### Activity
Set the entries below down again, please. Match them exactly.

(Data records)
****************************************
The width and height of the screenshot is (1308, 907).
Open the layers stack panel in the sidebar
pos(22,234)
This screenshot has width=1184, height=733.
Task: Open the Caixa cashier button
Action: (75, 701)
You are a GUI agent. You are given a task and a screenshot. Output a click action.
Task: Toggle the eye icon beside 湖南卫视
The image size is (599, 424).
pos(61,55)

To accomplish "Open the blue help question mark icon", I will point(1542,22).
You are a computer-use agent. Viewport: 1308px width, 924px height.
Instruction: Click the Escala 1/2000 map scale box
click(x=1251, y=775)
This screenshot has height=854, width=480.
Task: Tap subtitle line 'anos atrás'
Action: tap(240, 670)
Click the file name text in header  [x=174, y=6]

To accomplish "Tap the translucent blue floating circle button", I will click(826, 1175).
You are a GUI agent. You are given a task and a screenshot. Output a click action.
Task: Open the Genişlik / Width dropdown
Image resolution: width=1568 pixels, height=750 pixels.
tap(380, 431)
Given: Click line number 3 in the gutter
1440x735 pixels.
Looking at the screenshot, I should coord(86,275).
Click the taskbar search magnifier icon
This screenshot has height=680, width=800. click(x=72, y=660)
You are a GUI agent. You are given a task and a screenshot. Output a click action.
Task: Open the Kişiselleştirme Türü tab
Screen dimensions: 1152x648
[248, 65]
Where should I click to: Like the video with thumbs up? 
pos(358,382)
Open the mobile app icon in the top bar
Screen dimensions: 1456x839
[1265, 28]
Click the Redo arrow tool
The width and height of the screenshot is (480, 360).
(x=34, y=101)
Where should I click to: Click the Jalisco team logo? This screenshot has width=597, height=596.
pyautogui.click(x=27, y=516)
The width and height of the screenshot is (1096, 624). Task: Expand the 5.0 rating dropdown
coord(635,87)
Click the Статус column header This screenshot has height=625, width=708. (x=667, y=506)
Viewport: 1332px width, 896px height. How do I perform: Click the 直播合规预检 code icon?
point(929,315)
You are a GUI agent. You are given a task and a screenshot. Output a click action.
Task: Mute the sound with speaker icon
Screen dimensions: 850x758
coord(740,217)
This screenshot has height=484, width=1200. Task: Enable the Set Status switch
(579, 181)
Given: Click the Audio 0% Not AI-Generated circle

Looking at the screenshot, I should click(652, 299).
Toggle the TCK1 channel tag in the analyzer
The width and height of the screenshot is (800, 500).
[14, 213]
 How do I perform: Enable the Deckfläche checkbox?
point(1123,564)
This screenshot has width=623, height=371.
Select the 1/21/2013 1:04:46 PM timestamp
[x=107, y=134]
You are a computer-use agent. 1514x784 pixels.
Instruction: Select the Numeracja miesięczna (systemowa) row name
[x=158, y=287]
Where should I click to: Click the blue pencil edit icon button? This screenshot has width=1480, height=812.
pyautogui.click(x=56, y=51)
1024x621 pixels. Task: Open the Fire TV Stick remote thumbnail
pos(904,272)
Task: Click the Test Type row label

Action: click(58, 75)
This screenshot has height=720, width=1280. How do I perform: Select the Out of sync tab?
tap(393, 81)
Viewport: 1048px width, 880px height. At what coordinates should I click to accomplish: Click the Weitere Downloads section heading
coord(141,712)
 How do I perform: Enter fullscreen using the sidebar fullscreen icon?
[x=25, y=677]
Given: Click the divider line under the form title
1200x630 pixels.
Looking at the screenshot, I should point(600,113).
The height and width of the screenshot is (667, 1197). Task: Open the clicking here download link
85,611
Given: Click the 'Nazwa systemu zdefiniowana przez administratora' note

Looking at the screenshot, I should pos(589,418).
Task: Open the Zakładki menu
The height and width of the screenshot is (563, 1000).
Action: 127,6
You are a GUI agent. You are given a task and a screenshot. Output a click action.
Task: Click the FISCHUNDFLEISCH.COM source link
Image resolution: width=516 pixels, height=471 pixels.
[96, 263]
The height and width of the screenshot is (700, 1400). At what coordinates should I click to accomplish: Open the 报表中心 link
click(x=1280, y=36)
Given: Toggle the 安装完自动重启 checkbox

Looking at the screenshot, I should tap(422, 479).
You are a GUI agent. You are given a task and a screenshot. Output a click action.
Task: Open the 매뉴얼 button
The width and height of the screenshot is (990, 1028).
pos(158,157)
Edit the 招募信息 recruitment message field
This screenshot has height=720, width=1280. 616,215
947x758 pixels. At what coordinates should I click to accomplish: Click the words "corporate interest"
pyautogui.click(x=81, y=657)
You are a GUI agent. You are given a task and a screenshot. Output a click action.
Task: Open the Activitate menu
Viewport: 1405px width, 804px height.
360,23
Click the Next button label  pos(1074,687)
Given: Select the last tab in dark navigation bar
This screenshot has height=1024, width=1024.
****************************************
### Result for this exercise
The width and height of the screenshot is (1308, 907).
Open the layers stack panel in the sidebar
pos(22,234)
This screenshot has width=1184, height=733.
Task: Open the Caixa cashier button
Action: (75, 701)
You are a GUI agent. You are given a task and a screenshot. Output a click action.
Task: Toggle the eye icon beside 湖南卫视
The image size is (599, 424).
pos(61,55)

To accomplish "Open the blue help question mark icon", I will point(1542,22).
You are a computer-use agent. Viewport: 1308px width, 924px height.
Instruction: Click the Escala 1/2000 map scale box
click(x=1251, y=775)
This screenshot has height=854, width=480.
Task: Tap subtitle line 'anos atrás'
Action: tap(240, 670)
Click the file name text in header  [x=174, y=6]

To accomplish "Tap the translucent blue floating circle button", I will click(826, 1175).
You are a GUI agent. You are given a task and a screenshot. Output a click action.
Task: Open the Genişlik / Width dropdown
Image resolution: width=1568 pixels, height=750 pixels.
tap(380, 431)
Given: Click line number 3 in the gutter
1440x735 pixels.
Looking at the screenshot, I should coord(86,275).
Click the taskbar search magnifier icon
This screenshot has height=680, width=800. click(x=72, y=660)
You are a GUI agent. You are given a task and a screenshot. Output a click action.
Task: Open the Kişiselleştirme Türü tab
Screen dimensions: 1152x648
[248, 65]
Where should I click to: Like the video with thumbs up? 
pos(358,382)
Open the mobile app icon in the top bar
Screen dimensions: 1456x839
[1265, 28]
Click the Redo arrow tool
The width and height of the screenshot is (480, 360).
(x=34, y=101)
Where should I click to: Click the Jalisco team logo? This screenshot has width=597, height=596.
pyautogui.click(x=27, y=516)
The width and height of the screenshot is (1096, 624). Task: Expand the 5.0 rating dropdown
coord(635,87)
Click the Статус column header This screenshot has height=625, width=708. (x=667, y=506)
Viewport: 1332px width, 896px height. How do I perform: Click the 直播合规预检 code icon?
point(929,315)
You are a GUI agent. You are given a task and a screenshot. Output a click action.
Task: Mute the sound with speaker icon
Screen dimensions: 850x758
coord(740,217)
This screenshot has height=484, width=1200. Task: Enable the Set Status switch
(579, 181)
Given: Click the Audio 0% Not AI-Generated circle

Looking at the screenshot, I should click(652, 299).
Toggle the TCK1 channel tag in the analyzer
The width and height of the screenshot is (800, 500).
[14, 213]
 How do I perform: Enable the Deckfläche checkbox?
point(1123,564)
This screenshot has width=623, height=371.
Select the 1/21/2013 1:04:46 PM timestamp
[x=107, y=134]
You are a computer-use agent. 1514x784 pixels.
Instruction: Select the Numeracja miesięczna (systemowa) row name
[x=158, y=287]
Where should I click to: Click the blue pencil edit icon button? This screenshot has width=1480, height=812.
pyautogui.click(x=56, y=51)
1024x621 pixels. Task: Open the Fire TV Stick remote thumbnail
pos(904,272)
Task: Click the Test Type row label

Action: click(58, 75)
This screenshot has height=720, width=1280. How do I perform: Select the Out of sync tab?
tap(393, 81)
Viewport: 1048px width, 880px height. At what coordinates should I click to accomplish: Click the Weitere Downloads section heading
coord(141,712)
 How do I perform: Enter fullscreen using the sidebar fullscreen icon?
[x=25, y=677]
Given: Click the divider line under the form title
1200x630 pixels.
Looking at the screenshot, I should point(600,113).
The height and width of the screenshot is (667, 1197). Task: Open the clicking here download link
85,611
Given: Click the 'Nazwa systemu zdefiniowana przez administratora' note

Looking at the screenshot, I should pos(589,418).
Task: Open the Zakładki menu
The height and width of the screenshot is (563, 1000).
Action: 127,6
You are a GUI agent. You are given a task and a screenshot. Output a click action.
Task: Click the FISCHUNDFLEISCH.COM source link
Image resolution: width=516 pixels, height=471 pixels.
[96, 263]
The height and width of the screenshot is (700, 1400). At what coordinates should I click to accomplish: Open the 报表中心 link
click(x=1280, y=36)
Given: Toggle the 安装完自动重启 checkbox

Looking at the screenshot, I should tap(422, 479).
You are a GUI agent. You are given a task and a screenshot. Output a click action.
Task: Open the 매뉴얼 button
The width and height of the screenshot is (990, 1028).
pos(158,157)
Edit the 招募信息 recruitment message field
This screenshot has height=720, width=1280. 616,215
947x758 pixels. At what coordinates should I click to accomplish: Click the words "corporate interest"
pyautogui.click(x=81, y=657)
You are a GUI agent. You are given a task and a screenshot. Output a click action.
Task: Open the Activitate menu
Viewport: 1405px width, 804px height.
360,23
Click the Next button label  pos(1074,687)
Given: Select the last tab in dark navigation bar
This screenshot has height=1024, width=1024.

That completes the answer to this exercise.